Evolving ECMAScript to add style rules and boost performance

A comparision between ECMAScript 262 and Spice

Dave Raggett <dsr@w3.org>
25th September 1998

This version incorporates a number of syntax changes inspired by discussions at ECMA. For instance, the use of 'class' rather than 'prototype' and the ability to use reserved words as identifiers.

Abstract

Application developers frequently find the limitations of HTML get in the way. Wouldn't it be nice if you could just add your own tags and write a few lines of script to handle them? Well HP has been busy developing a solution based upon a new way to combine style sheets and scripting, building upon CSS and ECMAScript. The result called "Spice" allows you to add new style properties and to define or import support for new ways to render XML tags. This paper suggests how to extend ECMAScript 262 to add style rules and boost performance for flexible object-oriented scripting.

HP has submitted Spice to the World Wide Web Consortium, see

http://www.w3.org/TR/1998/NOTE-spice-19980123.html

Style Rules

Style rules are an addition to ECMAScript and necessitate the introduction of "style" as a new reserved word. The application of style rules to markup trees is handled through libraries. This allows for different choices in how XML is parsed, e.g. do you keep the entire parse tree or just the ancestor elements and immediately preceding peers; do you apply style rules eagerly as tags are parsed or do you wait until the parse tree has been fully built?

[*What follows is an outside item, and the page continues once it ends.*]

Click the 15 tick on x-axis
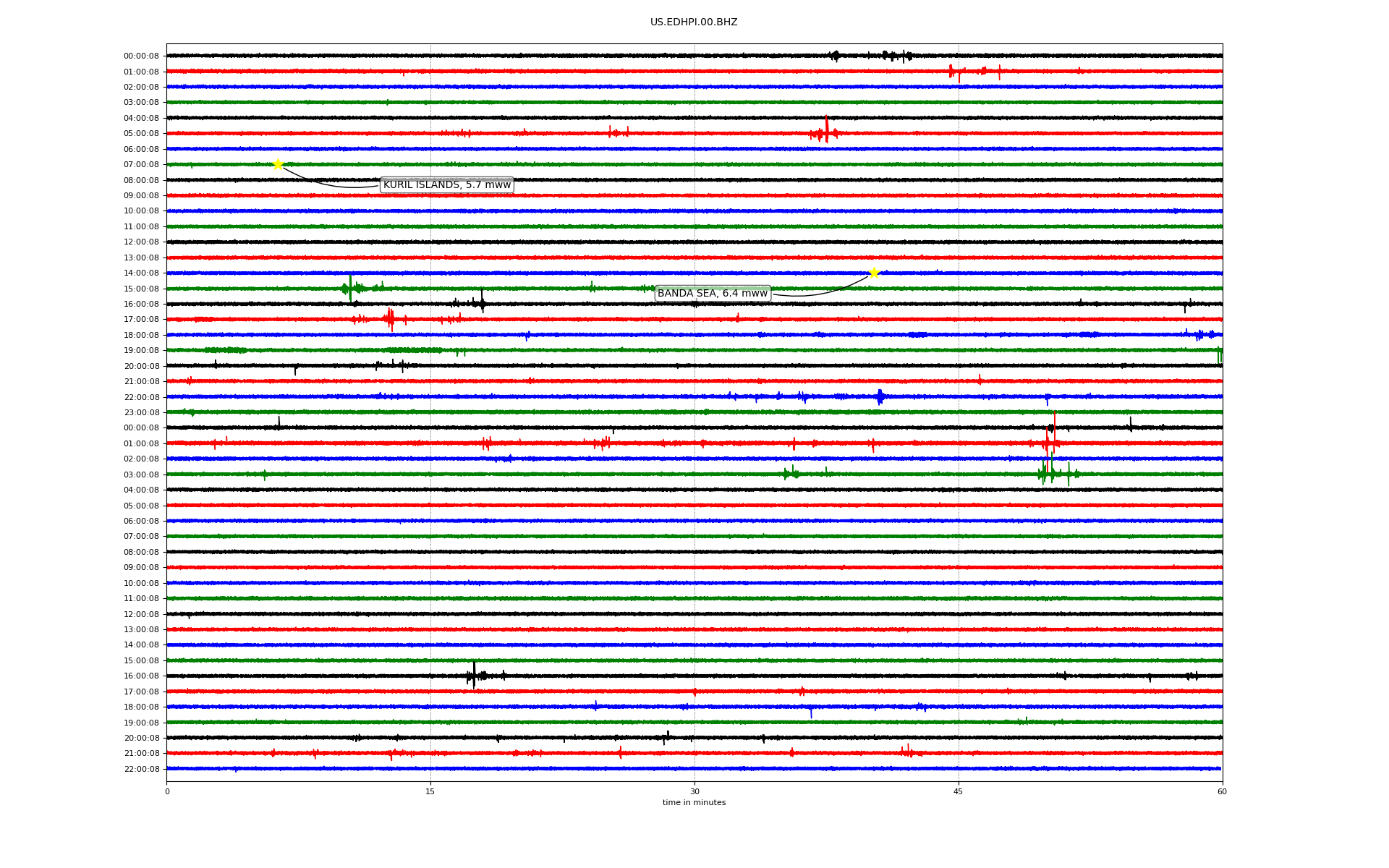The height and width of the screenshot is (868, 1389). [430, 791]
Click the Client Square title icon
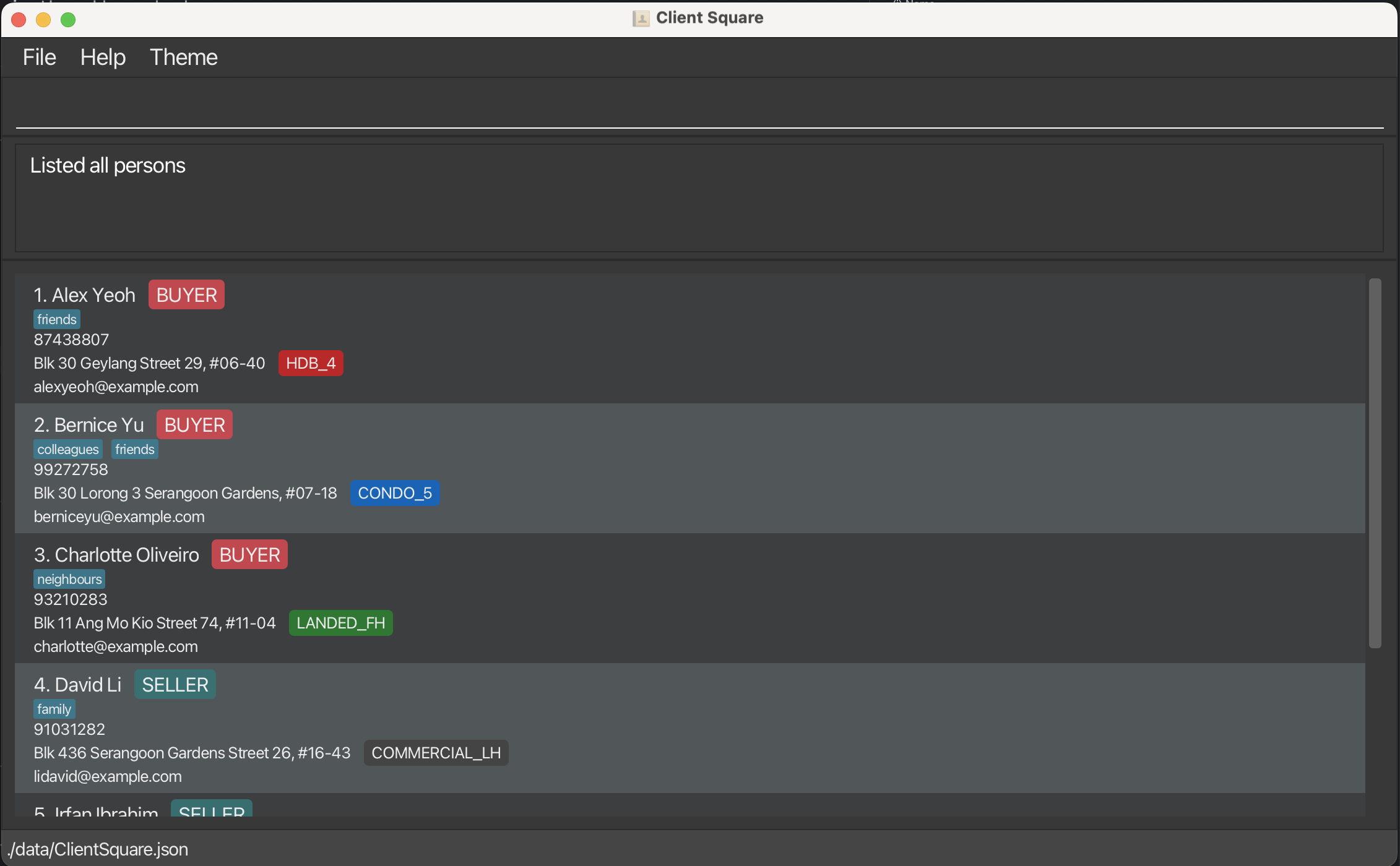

Style rules conform to the definitions in the W3C CSS2 specification for the precedence of selectors and the cascading mechanism for associating style properties with elements in the markup parse tree. Note that you are not restricted to the properties defined in CSS2, and are free to use others as appropriate to new kinds of flow objects.

Style rules: style keyword followed by CSS2 selector and property list:

style em { fontweight: italic; display: inline }

Style rules are sorted by specificity for the tag to which they apply:

style p { fontfamily: "Times New Roman", serif; display: block }

style p.note { fontfamily: "MS Comic Sans", "sans-serif" }

As a result, p tags with the class "note" get the properties:

   fontfamily: "MS Comic Sans", "sans-serif"
   display: block

while other p tags get the properties:

   fontfamily: "Times New Roman", serif;
   display: block

Hyphenation

CSS uses hyphens within style property names. This presents problems in a scripting language as the hyphen will be confused with the infix minus operator. As a result Spice doesn't allow you to hyphenate property names.

What about hyphens in tag names and attribute names? One idea would be allow hyphens when immediately preceded by a backslash character, e.g. my\-tag which matches "my-tag". Alternatively, you could use the hexadecimal Unicode character code escape sequence as in my\u002Dtag. Note that a general escaping mechanism is needed to cater for the liberal definition of namechar in the XML 1.0 specification. This should perhaps apply to all ECMAScript identifiers.

Flow Objects

The display property names the flow object class for formatting the markup element the rule applies to. The above examples use inline flow objects for em elements and block for p elements.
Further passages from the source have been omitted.